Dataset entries
──────────────────────────────

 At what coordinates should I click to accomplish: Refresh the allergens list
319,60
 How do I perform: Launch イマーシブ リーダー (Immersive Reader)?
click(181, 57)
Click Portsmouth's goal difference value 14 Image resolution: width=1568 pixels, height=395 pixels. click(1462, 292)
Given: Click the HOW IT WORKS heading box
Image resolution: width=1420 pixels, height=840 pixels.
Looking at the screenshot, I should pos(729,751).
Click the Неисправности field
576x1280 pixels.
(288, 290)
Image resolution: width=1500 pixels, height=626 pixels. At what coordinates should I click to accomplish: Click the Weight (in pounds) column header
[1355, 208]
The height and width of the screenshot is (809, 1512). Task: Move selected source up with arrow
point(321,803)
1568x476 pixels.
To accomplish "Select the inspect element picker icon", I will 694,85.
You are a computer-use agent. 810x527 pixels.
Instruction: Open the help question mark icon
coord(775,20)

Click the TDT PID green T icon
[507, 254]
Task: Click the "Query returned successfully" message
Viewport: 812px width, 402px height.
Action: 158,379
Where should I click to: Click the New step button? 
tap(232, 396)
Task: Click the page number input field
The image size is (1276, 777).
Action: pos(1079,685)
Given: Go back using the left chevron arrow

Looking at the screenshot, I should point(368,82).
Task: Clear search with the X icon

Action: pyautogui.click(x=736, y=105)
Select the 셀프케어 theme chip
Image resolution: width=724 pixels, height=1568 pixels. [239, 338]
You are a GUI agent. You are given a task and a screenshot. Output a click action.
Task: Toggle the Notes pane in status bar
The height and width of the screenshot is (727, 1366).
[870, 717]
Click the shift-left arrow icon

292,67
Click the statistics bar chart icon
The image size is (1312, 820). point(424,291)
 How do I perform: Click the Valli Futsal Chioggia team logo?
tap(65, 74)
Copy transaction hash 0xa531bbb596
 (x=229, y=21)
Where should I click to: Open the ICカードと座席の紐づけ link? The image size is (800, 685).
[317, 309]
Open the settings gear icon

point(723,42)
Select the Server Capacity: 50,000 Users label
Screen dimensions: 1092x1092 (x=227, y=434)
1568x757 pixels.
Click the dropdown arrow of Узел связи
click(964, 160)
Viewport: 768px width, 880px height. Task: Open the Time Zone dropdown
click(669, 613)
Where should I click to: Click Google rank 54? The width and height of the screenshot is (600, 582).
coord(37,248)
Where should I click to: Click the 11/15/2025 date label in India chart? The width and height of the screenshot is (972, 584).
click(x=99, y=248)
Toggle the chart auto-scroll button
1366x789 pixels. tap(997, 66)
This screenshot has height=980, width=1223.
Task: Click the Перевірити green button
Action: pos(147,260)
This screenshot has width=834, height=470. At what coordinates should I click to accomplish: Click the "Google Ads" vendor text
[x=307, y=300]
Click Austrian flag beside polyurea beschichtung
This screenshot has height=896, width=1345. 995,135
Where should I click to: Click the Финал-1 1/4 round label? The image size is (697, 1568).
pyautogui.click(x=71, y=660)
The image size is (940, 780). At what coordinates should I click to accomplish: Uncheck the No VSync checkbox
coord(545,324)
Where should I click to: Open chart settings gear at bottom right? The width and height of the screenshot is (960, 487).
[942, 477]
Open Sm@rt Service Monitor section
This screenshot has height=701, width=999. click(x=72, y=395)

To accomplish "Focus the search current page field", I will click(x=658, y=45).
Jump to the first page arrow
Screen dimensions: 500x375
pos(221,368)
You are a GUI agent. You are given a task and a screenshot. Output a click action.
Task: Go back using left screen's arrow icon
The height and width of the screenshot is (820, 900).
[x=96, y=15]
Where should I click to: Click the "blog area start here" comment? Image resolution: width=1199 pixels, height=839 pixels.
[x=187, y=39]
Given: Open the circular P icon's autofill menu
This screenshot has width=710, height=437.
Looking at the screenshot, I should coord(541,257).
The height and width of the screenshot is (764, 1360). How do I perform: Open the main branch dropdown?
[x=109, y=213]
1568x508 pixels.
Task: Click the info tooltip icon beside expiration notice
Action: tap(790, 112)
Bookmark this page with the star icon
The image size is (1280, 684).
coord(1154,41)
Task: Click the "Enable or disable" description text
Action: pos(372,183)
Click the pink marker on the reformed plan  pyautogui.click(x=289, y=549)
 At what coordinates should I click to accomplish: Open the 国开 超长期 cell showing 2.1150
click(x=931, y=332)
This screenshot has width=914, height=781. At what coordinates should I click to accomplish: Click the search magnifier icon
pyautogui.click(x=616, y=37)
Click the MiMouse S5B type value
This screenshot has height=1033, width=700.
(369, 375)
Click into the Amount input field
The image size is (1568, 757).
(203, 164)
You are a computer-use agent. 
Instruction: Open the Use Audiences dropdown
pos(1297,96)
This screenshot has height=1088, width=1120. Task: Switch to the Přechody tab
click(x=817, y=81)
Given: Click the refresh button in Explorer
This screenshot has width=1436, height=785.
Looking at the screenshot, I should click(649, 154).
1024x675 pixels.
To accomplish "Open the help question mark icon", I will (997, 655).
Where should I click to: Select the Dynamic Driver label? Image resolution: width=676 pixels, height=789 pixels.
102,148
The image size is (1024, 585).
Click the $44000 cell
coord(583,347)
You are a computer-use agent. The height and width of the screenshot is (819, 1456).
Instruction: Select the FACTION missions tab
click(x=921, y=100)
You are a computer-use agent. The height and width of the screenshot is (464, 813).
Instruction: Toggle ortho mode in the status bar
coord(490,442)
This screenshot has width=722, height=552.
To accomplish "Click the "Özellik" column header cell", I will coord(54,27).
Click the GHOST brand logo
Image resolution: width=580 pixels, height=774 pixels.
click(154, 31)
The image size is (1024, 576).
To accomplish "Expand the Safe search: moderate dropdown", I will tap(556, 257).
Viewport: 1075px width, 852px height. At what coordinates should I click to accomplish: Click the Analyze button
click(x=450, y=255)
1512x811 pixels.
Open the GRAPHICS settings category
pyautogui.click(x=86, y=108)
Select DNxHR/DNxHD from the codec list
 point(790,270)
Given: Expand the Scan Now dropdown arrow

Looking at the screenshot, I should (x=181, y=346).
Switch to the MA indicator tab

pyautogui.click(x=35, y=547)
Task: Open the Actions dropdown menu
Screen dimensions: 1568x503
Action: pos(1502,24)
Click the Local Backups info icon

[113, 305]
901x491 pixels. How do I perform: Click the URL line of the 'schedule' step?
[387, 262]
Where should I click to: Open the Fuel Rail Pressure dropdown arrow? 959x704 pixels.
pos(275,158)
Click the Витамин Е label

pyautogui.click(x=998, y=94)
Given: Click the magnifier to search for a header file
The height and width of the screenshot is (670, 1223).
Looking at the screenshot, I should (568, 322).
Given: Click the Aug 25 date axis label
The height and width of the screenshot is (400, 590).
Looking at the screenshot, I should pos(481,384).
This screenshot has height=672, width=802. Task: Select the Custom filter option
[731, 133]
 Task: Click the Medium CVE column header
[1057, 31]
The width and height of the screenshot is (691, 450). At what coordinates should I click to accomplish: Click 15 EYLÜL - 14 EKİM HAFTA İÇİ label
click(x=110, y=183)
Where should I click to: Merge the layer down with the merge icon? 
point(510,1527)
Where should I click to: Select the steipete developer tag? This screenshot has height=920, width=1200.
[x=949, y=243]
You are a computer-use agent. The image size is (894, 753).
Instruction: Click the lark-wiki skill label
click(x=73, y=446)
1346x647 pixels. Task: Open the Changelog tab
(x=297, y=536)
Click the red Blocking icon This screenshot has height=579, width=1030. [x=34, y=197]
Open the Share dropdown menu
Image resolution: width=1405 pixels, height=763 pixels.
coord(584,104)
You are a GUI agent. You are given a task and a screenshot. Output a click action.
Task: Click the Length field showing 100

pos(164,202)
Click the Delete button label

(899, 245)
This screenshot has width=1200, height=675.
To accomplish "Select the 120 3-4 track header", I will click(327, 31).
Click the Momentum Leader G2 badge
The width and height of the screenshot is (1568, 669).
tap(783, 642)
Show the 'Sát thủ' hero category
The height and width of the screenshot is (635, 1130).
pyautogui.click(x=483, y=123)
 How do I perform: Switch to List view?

──────────────────────────────

# YOUR GOAL:
Filter the records for the word "computer" and show every line that has it.

# FINAL ANSWER:
You are a computer-use agent. 810x527 pixels.
You are a computer-use agent. 
You are a computer-use agent. The height and width of the screenshot is (819, 1456).
You are a computer-use agent. The height and width of the screenshot is (464, 813).
You are a computer-use agent. The image size is (894, 753).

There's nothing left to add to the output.